Some ambulance billers improperly conclude that all 911 calls are billable at the ALS level whenever there is a paramedic or other ALS provider responding on the ambulance. This results in significant overbilling, or “up coding,” of BLS claims to the ALS level. It is not the mere presence of an ALS provider that triggers the ALS assessment rule; an ALS-level emergency call is also required under the EMS system’s dispatch protocols. So, ambulance billers must not assume that every ambulance call with a paramedic on board qualifies for an ALS level of billing.
Interventions
Earlier, we discussed the medical necessity for the ambulance transport itself. But medical necessity for transport has a close relative, and that is medical necessity for the clinical interventions performed by the crew.

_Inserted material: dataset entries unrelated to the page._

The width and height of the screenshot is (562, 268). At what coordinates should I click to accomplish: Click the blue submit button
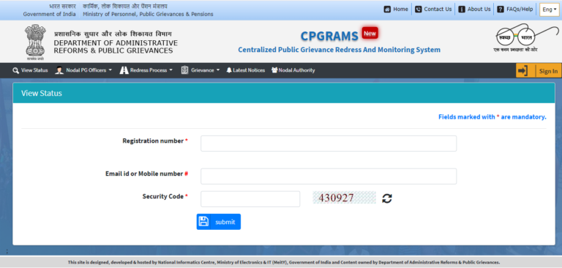[x=219, y=222]

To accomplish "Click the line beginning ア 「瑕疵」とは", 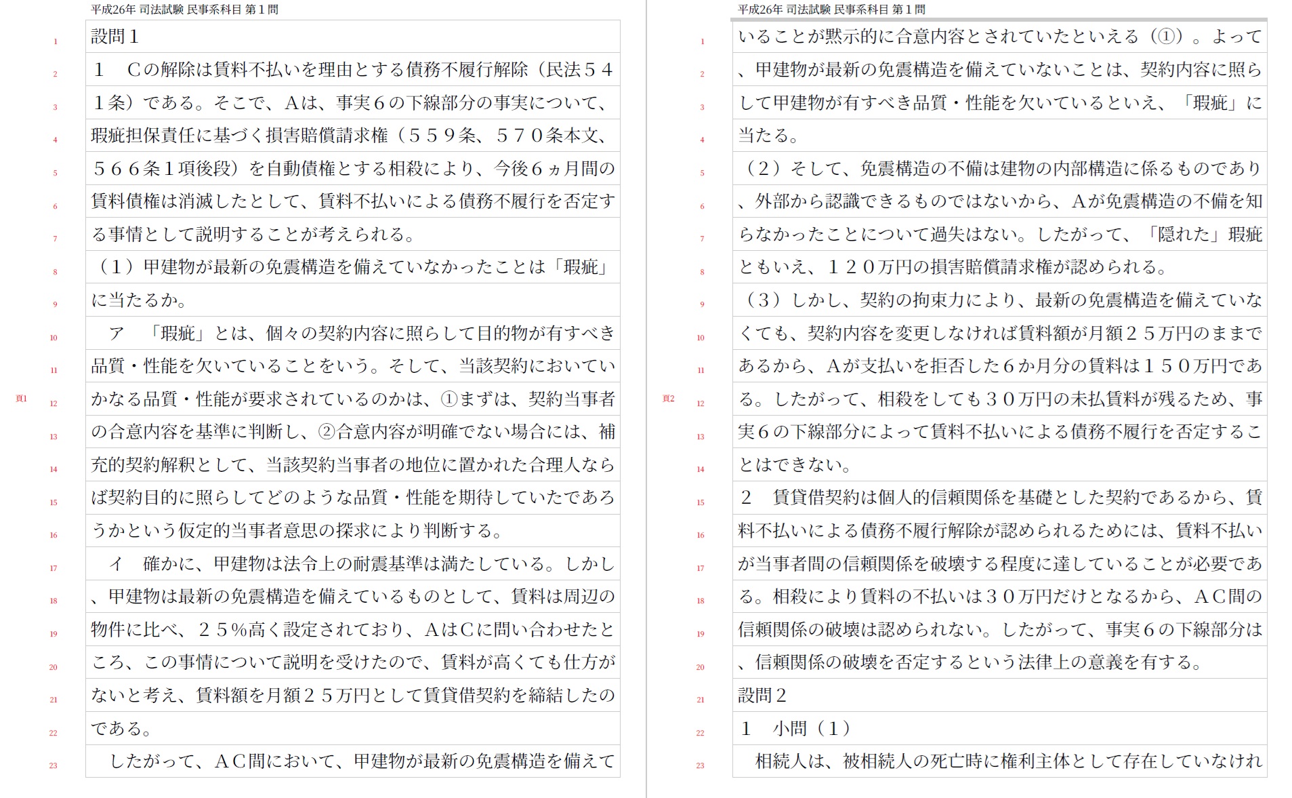I will pos(352,333).
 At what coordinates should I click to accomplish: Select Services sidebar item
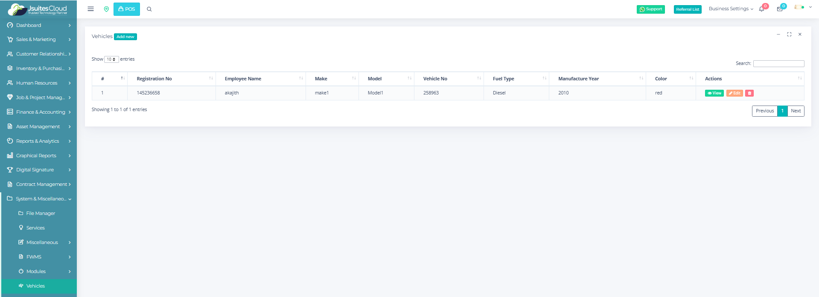click(x=35, y=228)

Say, for instance, that an ambulance PCR documents a patient with no complaints, and with normal and stable vital signs, who is being transported to the hospital. The PCR indicates that the patient is ambulatory and that she walked unassisted and without difficulty to the stretcher. The PCR also indicates that the EMT administered two liters per minute (LPM) of oxygen via nasal cannula. A patient with no complaints and normal vital signs would ordinarily not require the administration of supplemental oxygen; though this particular intervention is often used by EMS providers even when there is no clinical indication for it.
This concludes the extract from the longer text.